Monday, September 20, 2010

Bill Gill On: Water Bottles

Bill Gill:

I love the "non-disposable" water bottles as a fashion statement.

Look at me, I am enlightened, I do not buy disposable plastic water bottles because they just end up in landfills. Of course, anyone with half a brain understands that you dispose of your used plastic water bottles in the recycle bin and then they are recycled into new plastic water bottles. But I prefer to use the term landfill because it sounds much more sinister.

Instead of disposable plastic water bottles I buy an engineered water bottle made in China from various metals and plastics plus fashionable colors and/or graphics. You can have virtually anthing you want...red, blue, metallic purple or green, forest animals, any number of earth-friendly "Life is Good" inane statements, flames, skulls, bullets, knock-off Ed Hardy graphics, etc. The possibilities are endless.

One problem, though, is that I quickly get bored with my water bottle because people aren't impressed with it after a while. That is why I actually have a dozen and counting non-disposable water bottles. The other day I realized that I don't need all of these old non-disposable water bottles so, with a fleeting pang of guilt and remorse, I threw most of them away.
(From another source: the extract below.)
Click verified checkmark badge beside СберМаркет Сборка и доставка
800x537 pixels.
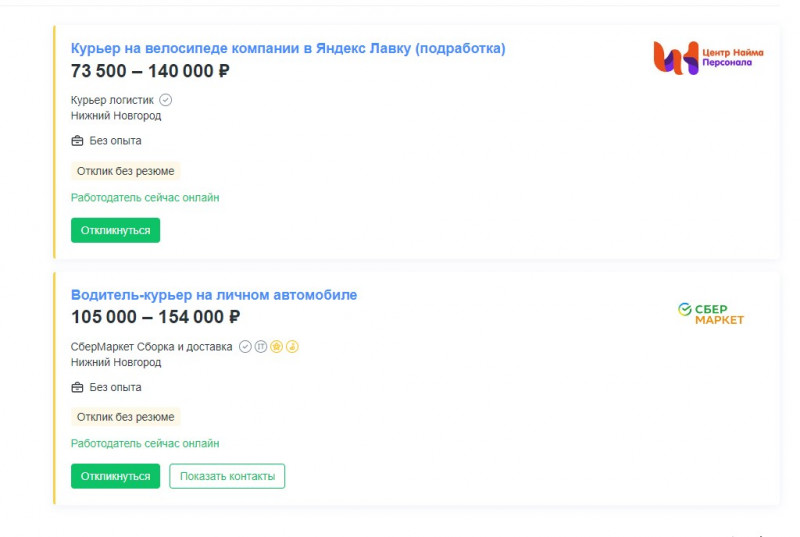tap(245, 347)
Hey shit for brains, maybe you should do just a LITTLE research before spouting off.

http://www.lmgtfy.com/?q=plastic+water+bottle+landfill

Just about every mainstream media published story on this issue comes to the conclusion that 50-90% of plastic water bottles end up in the LANDFILL, not being recycled. This is such a well understood fact that it really is quite surprising that you weren't aware of it.

That last part was a joke. It's not really all that surprising that you didn't know about it.

The reason this happens is pretty easy to understand. The majority of people use water bottles while they are away from home, and it is difficult to find recycling boxes. Therefore, most toss them away wherever is convenient... ie: a garbage can, the side of the road, or into the North Pacific Gyre.

And even if one were to recycle your plastic water bottles, Bill seems to completely ignore the energy used in the entire product life-cycle. From the molding of the bottles themselves, down to the fuel used to truck those water bottles around from the filtered city water source to the health food store.

I can't speak for everyone, but I still have my very first BPA-laden Nalgene water bottle that I bought almost 20 years ago still in regular service. I only use bottled water when there is no other option.